RESEARCH PAPER
Identification and clinical validation of autophagy-related genes as potential biomarkers of Parkinson's disease and their correlation with immune infiltration.
AI Summary
Using public transcriptomic data and machine learning, the authors derived a four-gene autophagy-related blood signature (PRKD1, CAMP, MCOLN3, ATG9B) that discriminates Parkinson's patients from controls (model AUC 0.845) and correlates with altered immune-cell infiltration, with RT-qPCR and plasma…
Why It Matters
Provides a clinically accessible autophagy–immune linked biomarker panel with modest diagnostic performance and nominates mechanistically relevant genes (autophagy/lysosomal and immune-related) for follow-up as potential therapeutic targets or stratification tools, though prospective validation and…
Abstract
BACKGROUND: Parkinson's disease (PD) is the second most common progressive neurodegenerative disease that severely affects the quality of life and there is an urgent need to explore unique and effective diagnostic markers. The present study aimed to develop and validate a multigene combination model for the diagnosis of PD based on autophagy-related genes (ARGs) and to discover their correlation with immune infiltrating cells.

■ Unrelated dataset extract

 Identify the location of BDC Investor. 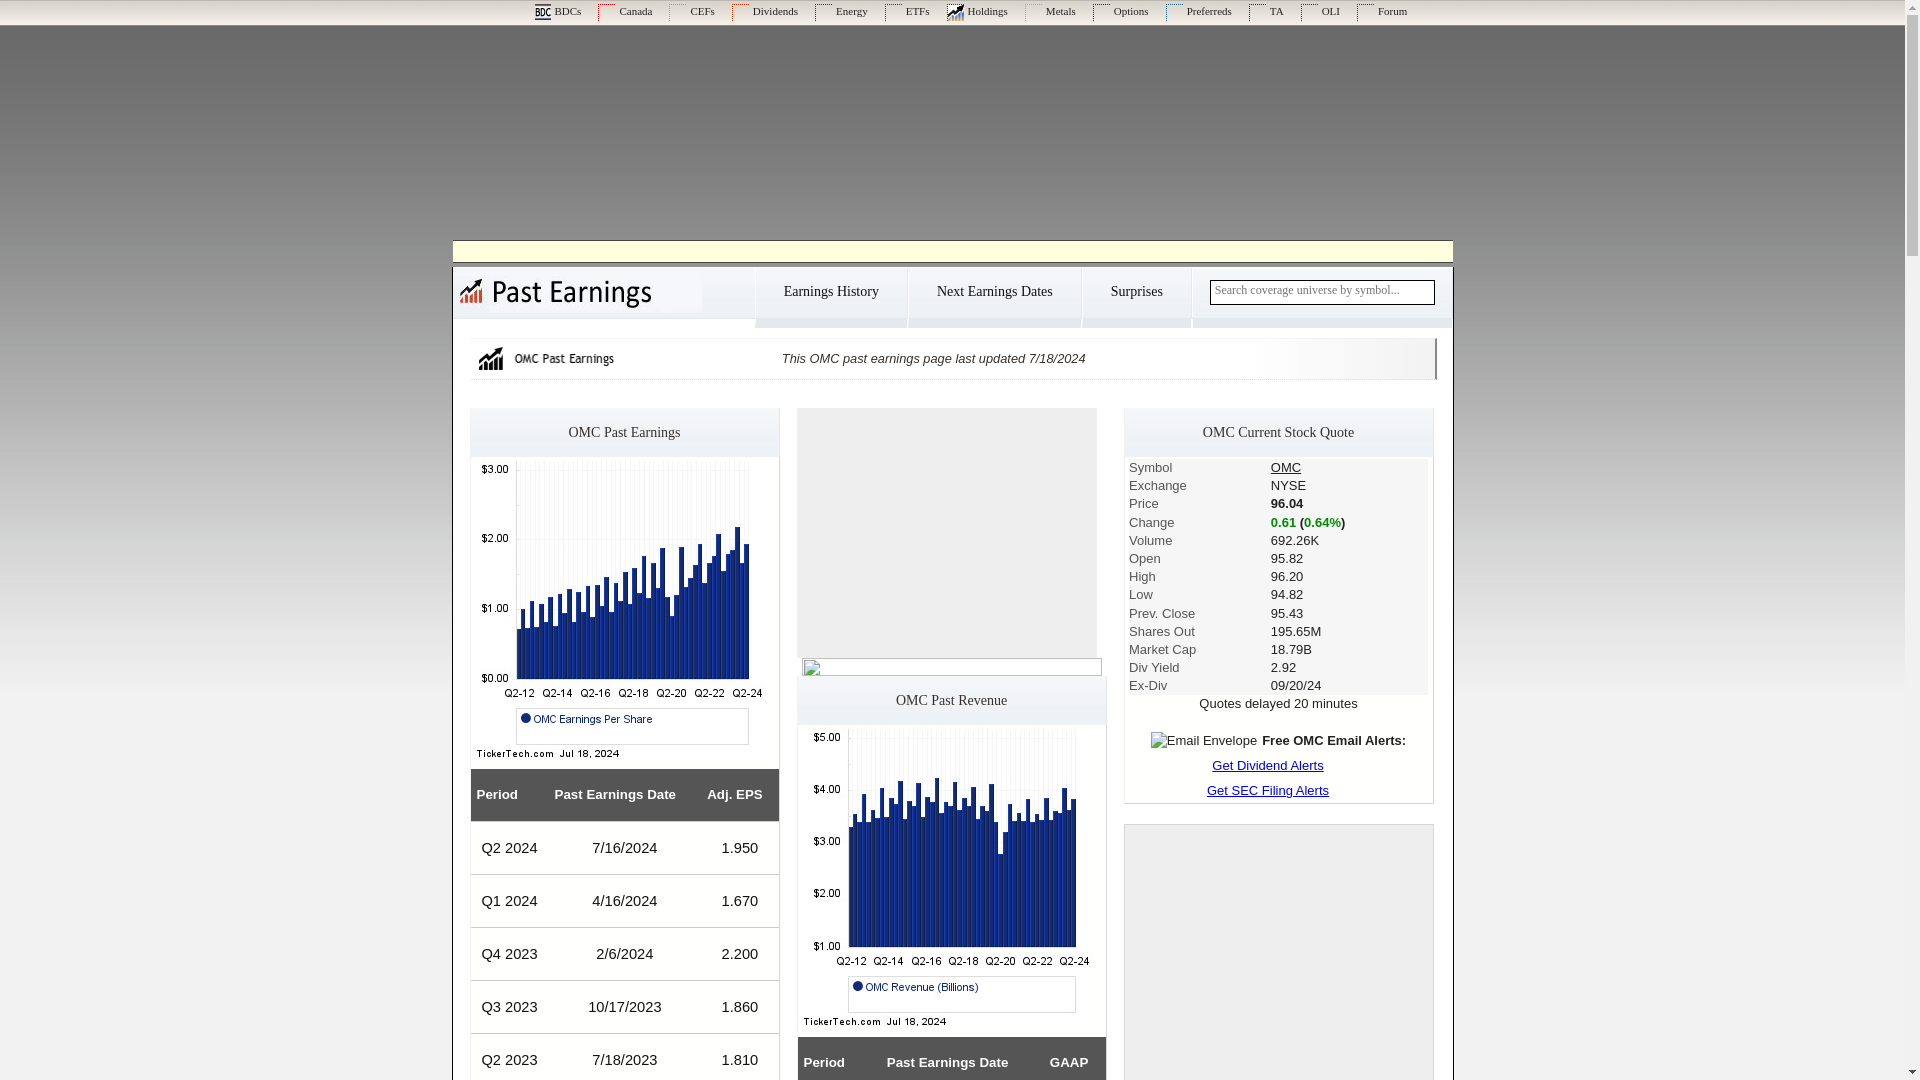
(557, 11).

METHODS: We downloaded the dataset GSE49126 from the database and retrieved ARGs from three databases. Differentially expressed ARGs were filtered by three machine algorithms and applied to construct diagnostic models. We then analyzed the differences in immune microenvironment between PD and controls utilizing ImmuCellAI and CIBERSORT, followed by investigating the correlation between markers and immune cells to better understand the molecular interactions mechanisms. Finally, the expression of key ARGs was validated in Peripheral blood mononuclear cells (PBMC) and plasma using RT-qPCR and ELISA respectively.

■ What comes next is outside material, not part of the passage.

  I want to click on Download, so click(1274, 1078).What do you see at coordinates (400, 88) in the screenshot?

RESULTS: A total of 28 differentially expressed ARGs were identified, and a four-gene diagnostic model (PRKD1, CAMP, MCOLN3, and ATG9B) was established, demonstrating favorable diagnostic performance (AUC = 0.845, 95% CI: 0.736-0.954). Immune infiltration analysis revealed alterations in the immune microenvironment in PD, and correlation analysis indicated significant associations between model ARGs and immune cell subsets. RT-qPCR validation showed increased expression of PRKD1, CAMP, and ATG9B in PBMCs from patients with PD compared with age- and sex-matched healthy controls (p < 0.05), consistent with transcriptomic findings. In contrast, MCOLN3 expression was decreased in patients with PD. Plasma CAMP protein levels were reduced in PD and demonstrated diagnostic potential (AUC = 0.771, 95% CI: 0.696-0.845).
CONCLUSIONS: An ARG-based diagnostic model comprising PRKD1, CAMP, MCOLN3, and ATG9B demonstrated potential diagnostic value for PD and revealed associations between autophagy-related signatures and immune alterations. These findings provide exploratory evidence supporting the involvement of autophagy-immune interactions in PD and warrant further validation in larger prospective cohorts.